--- GIVEN RECORDS Enclosed Below ---
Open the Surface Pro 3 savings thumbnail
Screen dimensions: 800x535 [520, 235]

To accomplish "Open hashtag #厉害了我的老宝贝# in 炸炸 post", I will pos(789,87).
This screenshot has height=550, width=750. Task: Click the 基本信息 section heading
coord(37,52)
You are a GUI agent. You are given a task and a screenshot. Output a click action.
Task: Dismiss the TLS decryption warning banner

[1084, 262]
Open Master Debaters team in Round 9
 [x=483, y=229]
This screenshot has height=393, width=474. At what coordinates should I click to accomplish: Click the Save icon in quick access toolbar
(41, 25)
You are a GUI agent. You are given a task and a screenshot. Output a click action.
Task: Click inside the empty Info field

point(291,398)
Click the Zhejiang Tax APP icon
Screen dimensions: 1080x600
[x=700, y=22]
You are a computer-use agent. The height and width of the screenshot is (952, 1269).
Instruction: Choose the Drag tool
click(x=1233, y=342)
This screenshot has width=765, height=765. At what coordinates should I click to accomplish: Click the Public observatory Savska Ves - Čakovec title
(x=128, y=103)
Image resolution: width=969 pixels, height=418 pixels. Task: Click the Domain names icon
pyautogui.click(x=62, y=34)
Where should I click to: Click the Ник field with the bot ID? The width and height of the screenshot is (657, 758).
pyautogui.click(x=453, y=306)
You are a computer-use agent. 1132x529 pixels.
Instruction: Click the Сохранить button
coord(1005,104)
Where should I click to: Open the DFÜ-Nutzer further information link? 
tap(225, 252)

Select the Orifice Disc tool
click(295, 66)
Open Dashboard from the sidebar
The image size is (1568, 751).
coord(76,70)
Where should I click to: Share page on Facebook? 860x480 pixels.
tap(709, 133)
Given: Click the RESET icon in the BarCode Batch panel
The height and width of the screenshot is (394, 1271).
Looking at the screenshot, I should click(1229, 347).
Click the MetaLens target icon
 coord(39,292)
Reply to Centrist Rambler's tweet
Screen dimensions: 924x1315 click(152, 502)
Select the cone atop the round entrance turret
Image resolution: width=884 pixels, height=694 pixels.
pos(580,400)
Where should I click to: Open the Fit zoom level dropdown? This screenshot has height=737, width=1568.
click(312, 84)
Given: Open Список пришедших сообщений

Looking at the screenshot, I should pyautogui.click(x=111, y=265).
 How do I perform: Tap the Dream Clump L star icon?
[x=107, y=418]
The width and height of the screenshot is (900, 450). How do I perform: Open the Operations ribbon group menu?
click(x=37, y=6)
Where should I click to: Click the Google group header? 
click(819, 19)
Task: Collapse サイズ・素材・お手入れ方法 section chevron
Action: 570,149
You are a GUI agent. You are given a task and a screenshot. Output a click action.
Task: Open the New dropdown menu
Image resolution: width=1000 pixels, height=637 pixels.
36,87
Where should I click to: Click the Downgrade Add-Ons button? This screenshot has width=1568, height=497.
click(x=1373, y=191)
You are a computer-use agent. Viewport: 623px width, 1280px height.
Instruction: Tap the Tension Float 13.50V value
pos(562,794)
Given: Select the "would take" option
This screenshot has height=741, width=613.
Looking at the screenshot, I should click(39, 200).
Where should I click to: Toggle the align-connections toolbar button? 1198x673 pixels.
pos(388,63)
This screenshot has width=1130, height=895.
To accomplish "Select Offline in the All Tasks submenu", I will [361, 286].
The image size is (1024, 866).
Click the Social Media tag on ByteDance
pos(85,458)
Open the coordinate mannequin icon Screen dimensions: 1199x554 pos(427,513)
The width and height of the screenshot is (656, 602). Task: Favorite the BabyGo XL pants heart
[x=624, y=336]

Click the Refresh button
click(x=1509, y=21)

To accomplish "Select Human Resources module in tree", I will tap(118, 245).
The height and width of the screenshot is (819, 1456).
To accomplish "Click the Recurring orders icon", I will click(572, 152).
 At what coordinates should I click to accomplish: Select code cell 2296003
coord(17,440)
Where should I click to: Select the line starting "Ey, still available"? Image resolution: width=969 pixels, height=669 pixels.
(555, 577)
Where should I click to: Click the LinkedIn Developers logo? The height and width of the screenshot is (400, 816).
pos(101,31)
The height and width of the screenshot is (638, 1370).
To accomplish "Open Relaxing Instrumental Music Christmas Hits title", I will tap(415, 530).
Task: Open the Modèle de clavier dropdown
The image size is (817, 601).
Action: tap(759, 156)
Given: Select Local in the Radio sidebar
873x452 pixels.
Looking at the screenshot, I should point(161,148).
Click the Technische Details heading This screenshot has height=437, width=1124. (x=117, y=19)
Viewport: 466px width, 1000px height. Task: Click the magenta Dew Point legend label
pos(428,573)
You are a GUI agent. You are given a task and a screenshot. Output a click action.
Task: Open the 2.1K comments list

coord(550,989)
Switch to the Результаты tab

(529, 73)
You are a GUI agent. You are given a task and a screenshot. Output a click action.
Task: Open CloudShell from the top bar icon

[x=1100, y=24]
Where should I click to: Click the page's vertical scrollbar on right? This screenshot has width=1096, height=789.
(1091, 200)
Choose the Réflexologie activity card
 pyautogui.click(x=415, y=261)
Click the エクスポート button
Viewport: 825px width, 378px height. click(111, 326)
--- End of Enclosed GIVEN RECORDS ---
• DIRECTIONS FOR THIS TASK:
Search the records for the string "computer", and copy every line that holds it.

• EXERCISE RESPONSE:
You are a computer-use agent. The height and width of the screenshot is (952, 1269).
You are a computer-use agent. 1132x529 pixels.
You are a computer-use agent. Viewport: 623px width, 1280px height.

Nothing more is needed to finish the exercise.